::: Entries supplied

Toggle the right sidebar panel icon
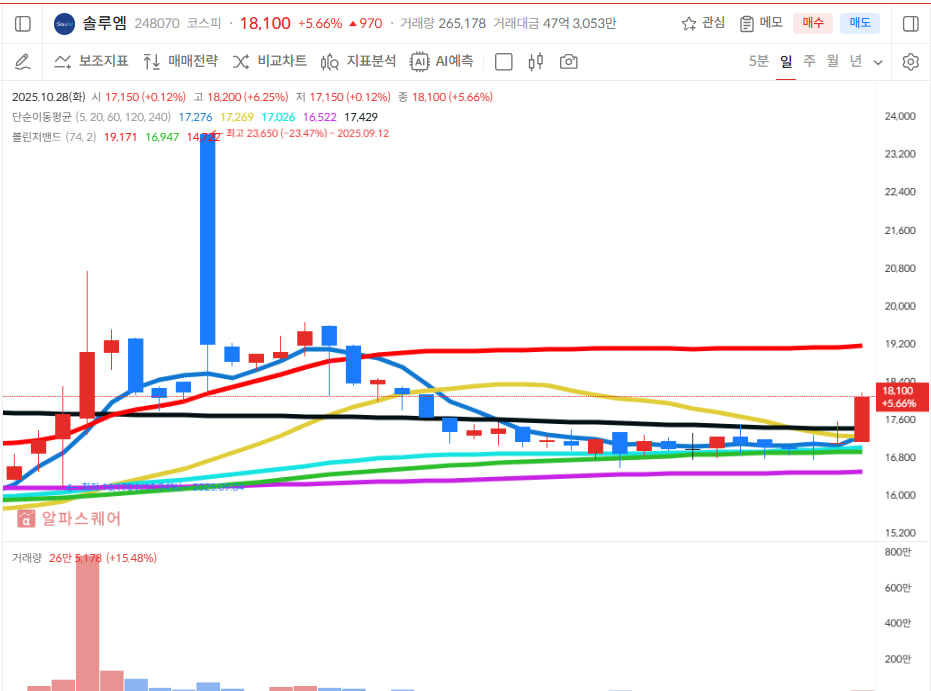 [910, 23]
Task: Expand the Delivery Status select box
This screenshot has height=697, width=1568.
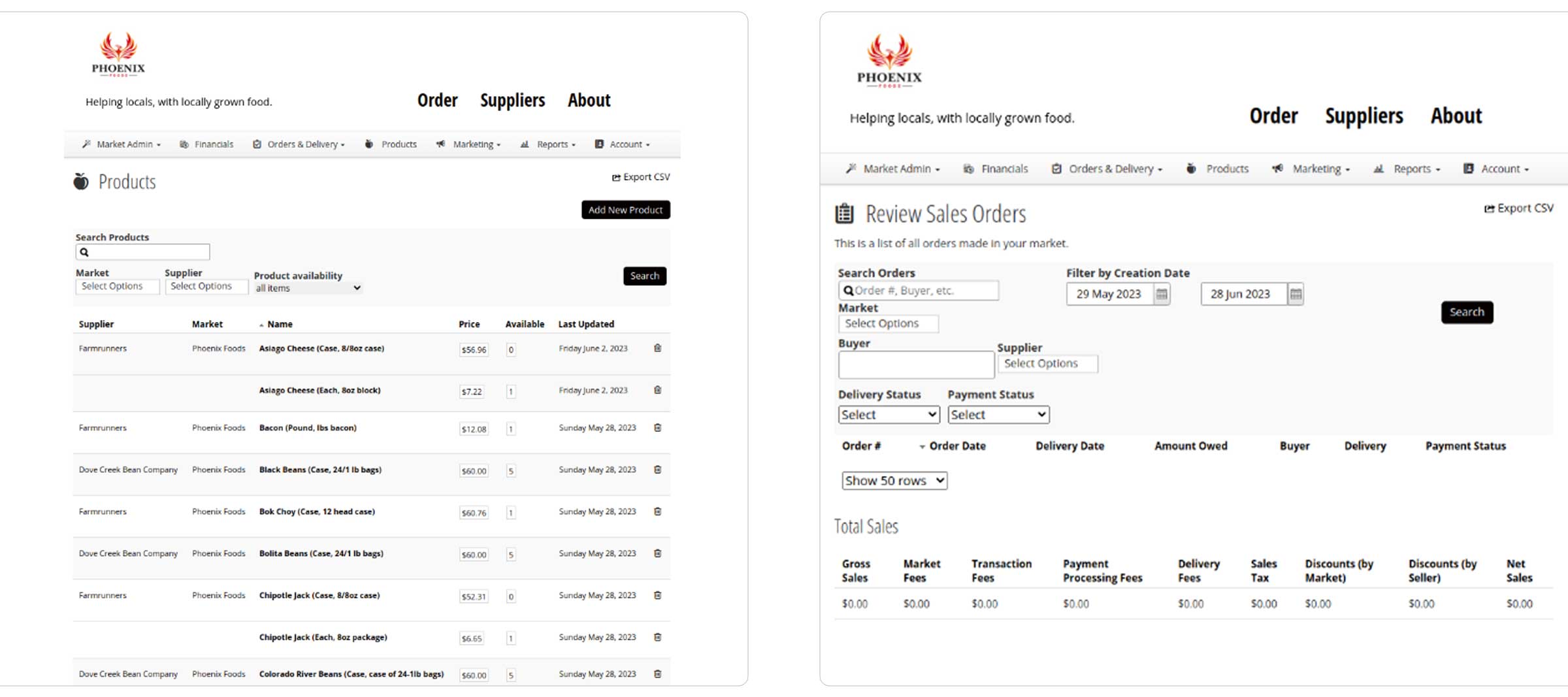Action: [x=889, y=415]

::::::

→ Directions
Once the line with "Task: Expand the Delivery Status select box" is found, write out that line and every later line of the listing above exactly, through the last one, and skip any pictures.

→ Response box
Task: Expand the Delivery Status select box
This screenshot has height=697, width=1568.
Action: [x=889, y=415]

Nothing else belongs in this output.